[[ Text under study, beginning ]]

The Young Suffered Mental Illness During WWII

A recent post by Joan Stewart, a book marketing expert who titles herself ‘Publicity Hound’ because she also loves dogs and includes a vid about them in her newsletters, prompted this post about the topic of mental illness.

Rata-McComb bombed vill bridge

Caption: Bombed-out homes confronted civilians everywhere in Europe during WWII. Photo by WWII vet Keith McComb.

A friend had recommended Joan see the movie “The Joker”. The movie tells the original story of Batman’s infamous foe. It brought in $93.5 million on its opening weekend.

However, after learning more about the movie, Joan reconsidered due to its depressing nature.

As a psychology major in college, I have been always intrigued by topics that concern the mind. Yet after seeing the preview, I’m siding with Joan. Even though people may rave about the movie, calling it thought-provoking and illuminating the extreme effects of mental illness, I know watching 2+ hours of emotionally dark scenes like those depicted is not something I can handle.

According to Stewart’s post, nearly one in five U.S. adults live with some form of mental illness. Hopefully something in this movie could spark discussion and action about procuring better mental health care in this country.

[[ Text under study, end ]]
[[ Data supplied, beginning ]]

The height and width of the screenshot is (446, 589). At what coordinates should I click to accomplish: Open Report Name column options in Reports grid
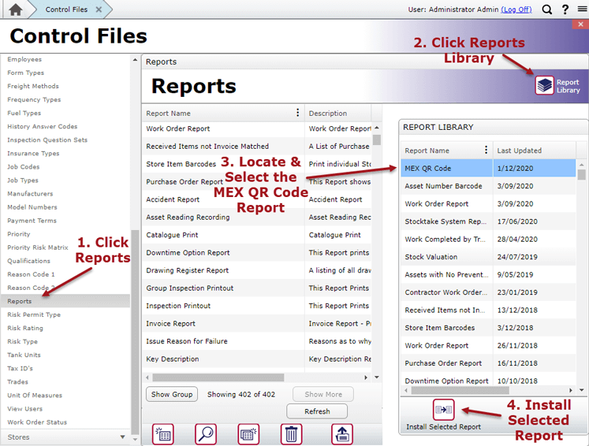297,113
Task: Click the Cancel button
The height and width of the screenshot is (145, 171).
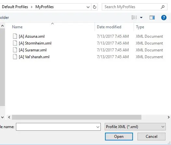Action: [151, 137]
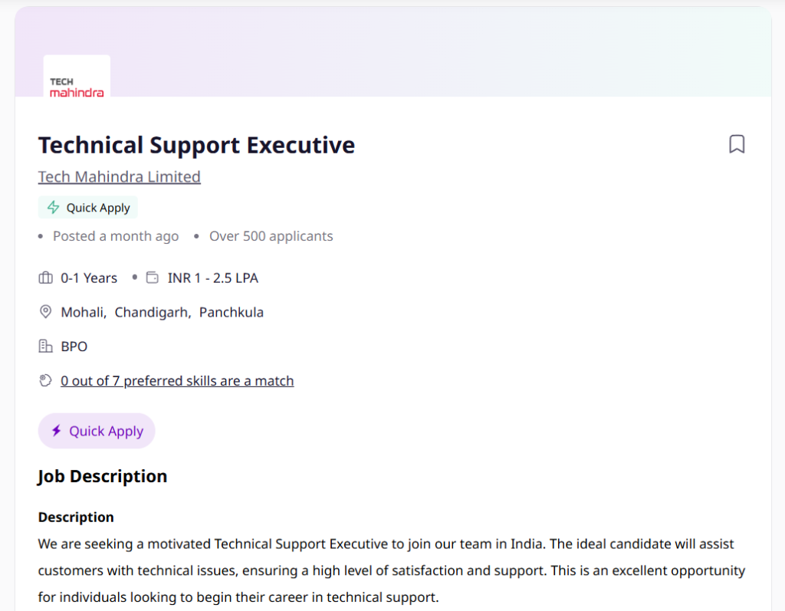Click the skills match icon
The height and width of the screenshot is (611, 785).
[45, 380]
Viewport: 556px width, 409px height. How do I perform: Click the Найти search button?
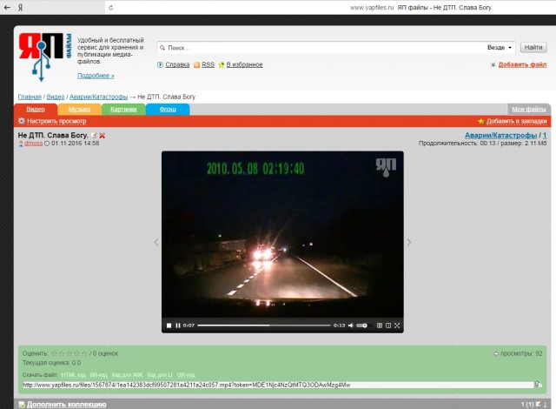click(x=533, y=48)
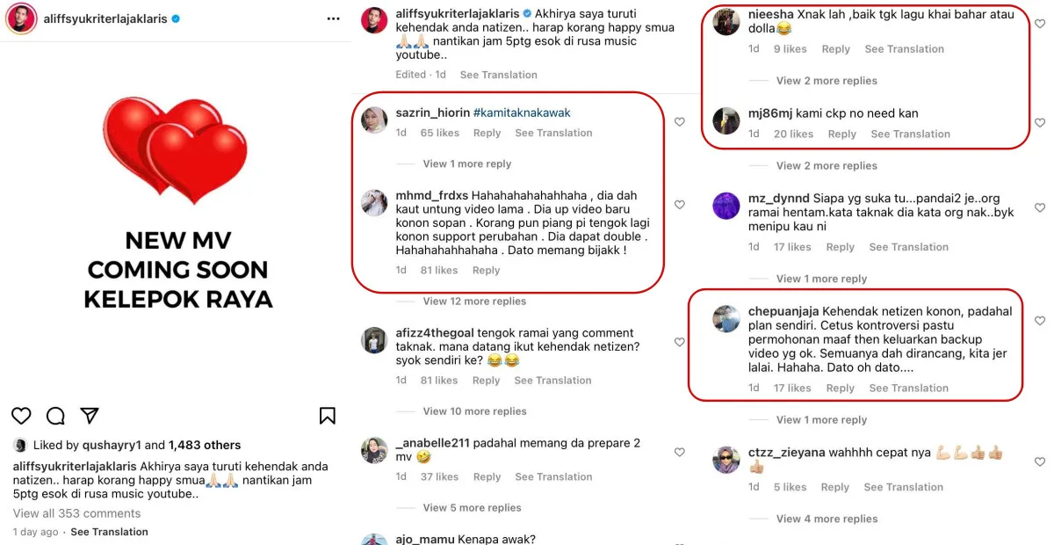Like sazrin_hiorin's comment heart
The image size is (1054, 545).
680,122
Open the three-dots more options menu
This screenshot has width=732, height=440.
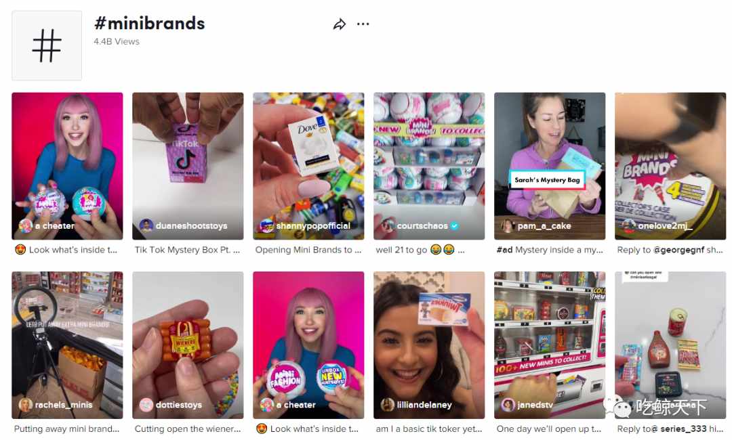point(363,24)
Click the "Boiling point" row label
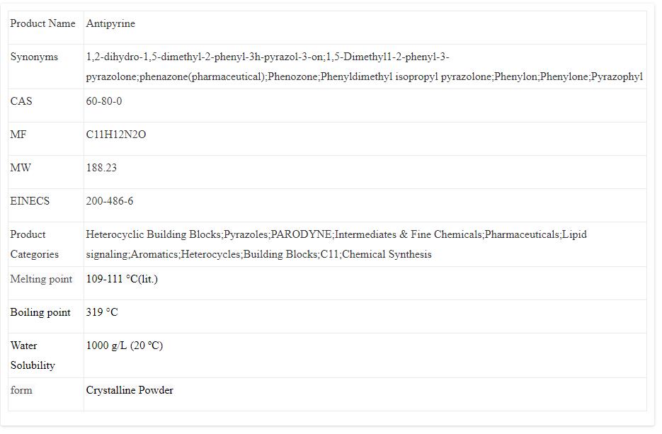Viewport: 662px width, 434px height. pyautogui.click(x=40, y=313)
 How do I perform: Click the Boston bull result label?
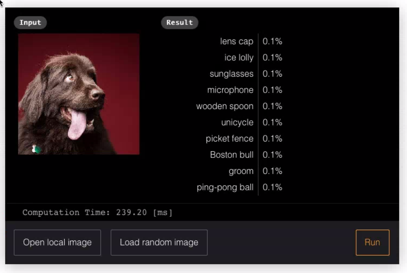[232, 155]
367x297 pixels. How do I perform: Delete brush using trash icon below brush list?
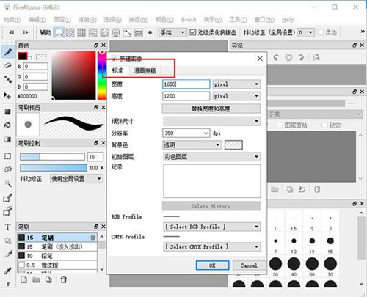pos(63,279)

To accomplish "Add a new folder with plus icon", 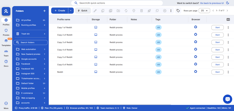I will coord(44,11).
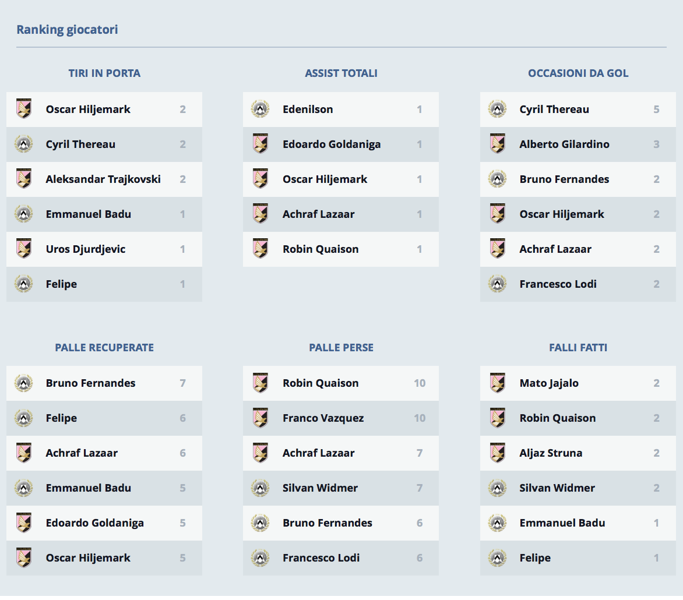
Task: Open Aleksandar Trajkovski player name
Action: point(103,179)
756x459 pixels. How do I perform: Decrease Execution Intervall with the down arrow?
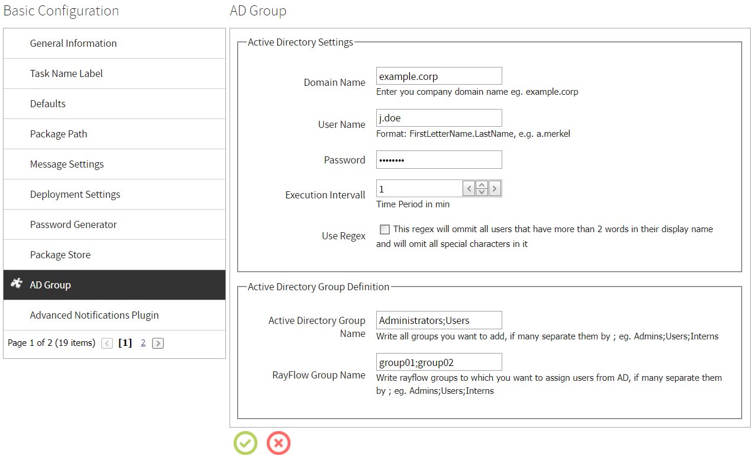point(482,192)
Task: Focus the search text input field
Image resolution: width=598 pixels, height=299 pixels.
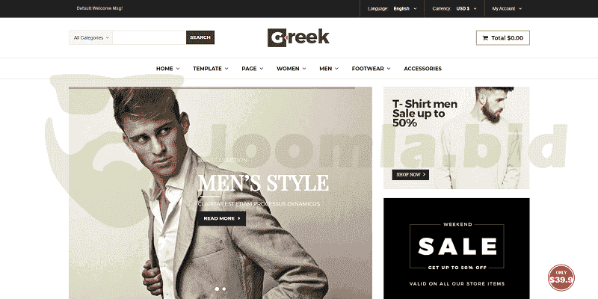Action: point(149,38)
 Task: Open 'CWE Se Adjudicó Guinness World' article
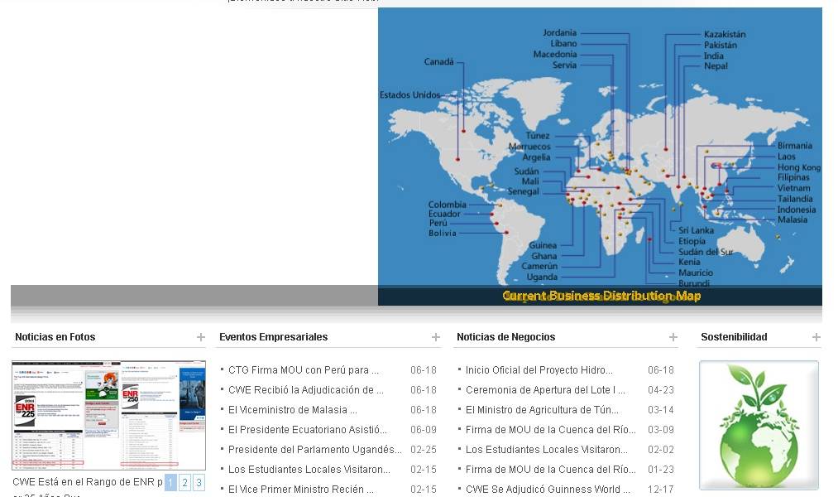pos(542,490)
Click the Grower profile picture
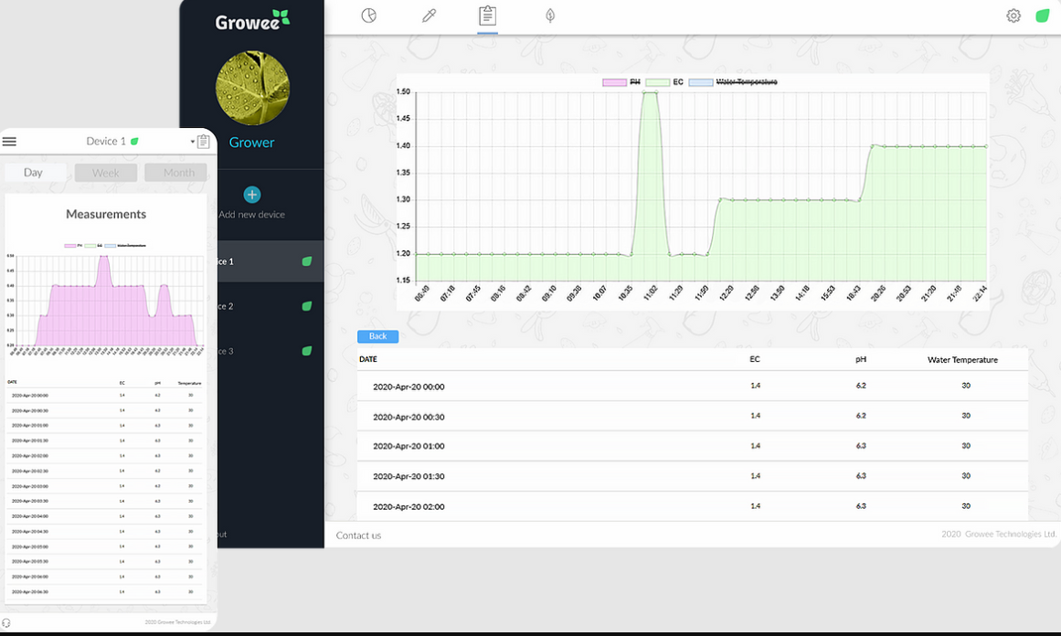Image resolution: width=1061 pixels, height=636 pixels. tap(252, 89)
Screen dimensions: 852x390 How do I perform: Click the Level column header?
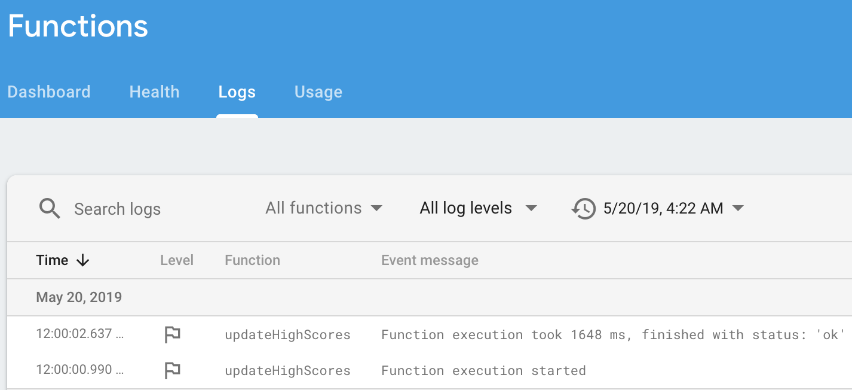coord(177,260)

[[ Data supplied, end ]]

§ Work required
Answer these questions from the post on mental illness.
(a) How much did "The Joker" bring in on its opening weekend?
(b) What was the writer's major in college?
(c) According to Stewart's post, what share of U.S. adults live with some form of mental illness?
The listing has no connection to the post on mental illness.

§ Written solution
(a) $93.5 million
(b) Psychology
(c) Nearly one in five